O filho do meu amigo é realmente um rapaz extraordinário. Sempre foi bom aluno, terminou os estudos com distinção, arranjou um excelente emprego, trabalhou com afinco. Agora tornou-se um empresário de sucesso, é dono de uma bela quinta no Alentejo e tem ainda um apartamento no centro de Lisboa digo-vos sinceramente, é um verdadeiro prodígio.
Mas… como quase sempre há um MAS casou-se com uma rapariga. Uma rapariga terrível, vinda de uma família desestruturada, sempre zangada, ciumenta e de uma frieza insuportável. Não é uma opinião da minha amiga, que praticamente entregou o único filho aos caprichos dela, é mesmo um facto.
Primeiro, esta megera conseguiu afastar todos os amigos do marido. Para que precisas deles? Só vêm cá para beber, querem é sacar-te dinheiro não tens nada melhor para fazer do que andares com eles só te aproveitam.
Depois, de forma metódica, afastou toda a família dele. A família é grande e muito unida celebravam juntos os aniversários, falavam frequentemente ao telefone uma família com raízes, forte.
No início, a esposa franzia o sobrolho a qualquer convite vindo dos parentes, arranjava sempre uma desculpa qualquer quando eram convidados e, quando alguém planeava ir visitá-los, logo queixava-se de dores de cabeça súbitas.
Com o tempo, só a mãe é que continuava, de vez em quando, a aparecer porque tinha mesmo saudades da neta.

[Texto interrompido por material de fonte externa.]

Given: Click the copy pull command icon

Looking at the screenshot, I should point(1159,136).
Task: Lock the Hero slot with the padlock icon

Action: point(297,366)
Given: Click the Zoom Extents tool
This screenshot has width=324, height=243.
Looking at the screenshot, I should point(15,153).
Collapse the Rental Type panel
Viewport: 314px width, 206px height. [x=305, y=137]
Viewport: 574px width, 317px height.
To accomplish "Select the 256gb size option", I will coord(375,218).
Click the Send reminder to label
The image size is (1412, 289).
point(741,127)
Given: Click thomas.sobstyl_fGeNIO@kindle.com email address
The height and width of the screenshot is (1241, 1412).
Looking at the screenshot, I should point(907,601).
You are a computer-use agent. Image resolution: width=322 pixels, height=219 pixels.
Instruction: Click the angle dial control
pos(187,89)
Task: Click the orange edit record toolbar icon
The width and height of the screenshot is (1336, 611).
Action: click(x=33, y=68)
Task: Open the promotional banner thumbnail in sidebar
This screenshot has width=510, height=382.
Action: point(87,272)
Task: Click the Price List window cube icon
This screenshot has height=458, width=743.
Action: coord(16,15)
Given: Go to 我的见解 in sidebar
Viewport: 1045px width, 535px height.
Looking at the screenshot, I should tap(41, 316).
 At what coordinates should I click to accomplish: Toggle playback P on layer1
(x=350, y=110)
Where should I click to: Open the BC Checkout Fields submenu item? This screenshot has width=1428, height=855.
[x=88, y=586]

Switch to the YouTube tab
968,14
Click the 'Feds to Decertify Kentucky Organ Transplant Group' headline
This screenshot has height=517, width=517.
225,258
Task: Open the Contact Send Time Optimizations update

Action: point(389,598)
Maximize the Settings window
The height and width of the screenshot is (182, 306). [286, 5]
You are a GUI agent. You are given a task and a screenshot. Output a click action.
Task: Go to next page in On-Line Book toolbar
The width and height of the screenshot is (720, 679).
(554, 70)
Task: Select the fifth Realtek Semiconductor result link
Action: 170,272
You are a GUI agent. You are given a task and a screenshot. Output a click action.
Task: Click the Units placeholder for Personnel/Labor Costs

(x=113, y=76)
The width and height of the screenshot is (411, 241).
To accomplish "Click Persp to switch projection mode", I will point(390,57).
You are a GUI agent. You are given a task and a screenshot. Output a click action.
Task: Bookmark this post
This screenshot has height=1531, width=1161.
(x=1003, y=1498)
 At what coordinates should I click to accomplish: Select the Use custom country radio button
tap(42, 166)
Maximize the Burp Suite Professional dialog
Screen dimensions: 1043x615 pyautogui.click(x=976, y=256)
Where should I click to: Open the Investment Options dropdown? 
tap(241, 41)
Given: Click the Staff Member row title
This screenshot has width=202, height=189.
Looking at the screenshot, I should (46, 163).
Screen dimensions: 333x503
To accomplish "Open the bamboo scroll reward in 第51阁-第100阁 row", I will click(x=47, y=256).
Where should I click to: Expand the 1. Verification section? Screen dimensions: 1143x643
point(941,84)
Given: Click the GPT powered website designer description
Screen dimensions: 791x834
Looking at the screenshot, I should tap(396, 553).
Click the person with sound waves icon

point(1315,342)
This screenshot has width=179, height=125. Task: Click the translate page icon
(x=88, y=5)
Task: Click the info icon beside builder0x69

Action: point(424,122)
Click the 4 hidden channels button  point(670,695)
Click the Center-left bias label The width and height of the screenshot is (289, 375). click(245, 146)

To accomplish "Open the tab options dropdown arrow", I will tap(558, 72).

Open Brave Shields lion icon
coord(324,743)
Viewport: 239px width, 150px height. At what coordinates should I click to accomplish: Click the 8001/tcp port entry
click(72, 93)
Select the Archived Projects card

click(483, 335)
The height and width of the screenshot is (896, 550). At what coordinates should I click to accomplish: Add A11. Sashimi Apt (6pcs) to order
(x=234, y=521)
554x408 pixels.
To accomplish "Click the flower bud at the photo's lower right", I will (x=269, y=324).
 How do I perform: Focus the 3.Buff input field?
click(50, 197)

Naturalmente, também sentia falta do filho.
A esposa dava sempre um jeito de transformar tudo num problema.
Sem escândalos nem berros, apenas aquela voz fria e cortante: Já te disse mil vezes, parece que não aprendes nunca não tragas presentes sem qualidade, aqui só usamos coisas de valor e tu apareces com baratinhos.
O filho assistia e abanava a cabeça: Mãe, por amor de Deus
Ontem encontrei-me com ela e outra amiga. A minha amiga estava a chorar, mostrava-me uma mensagem no telemóvel com as mãos a tremer. A nora escrevia-lhe a dizer que ela e o marido tinham decidido que o melhor era que ela deixasse de os visitar.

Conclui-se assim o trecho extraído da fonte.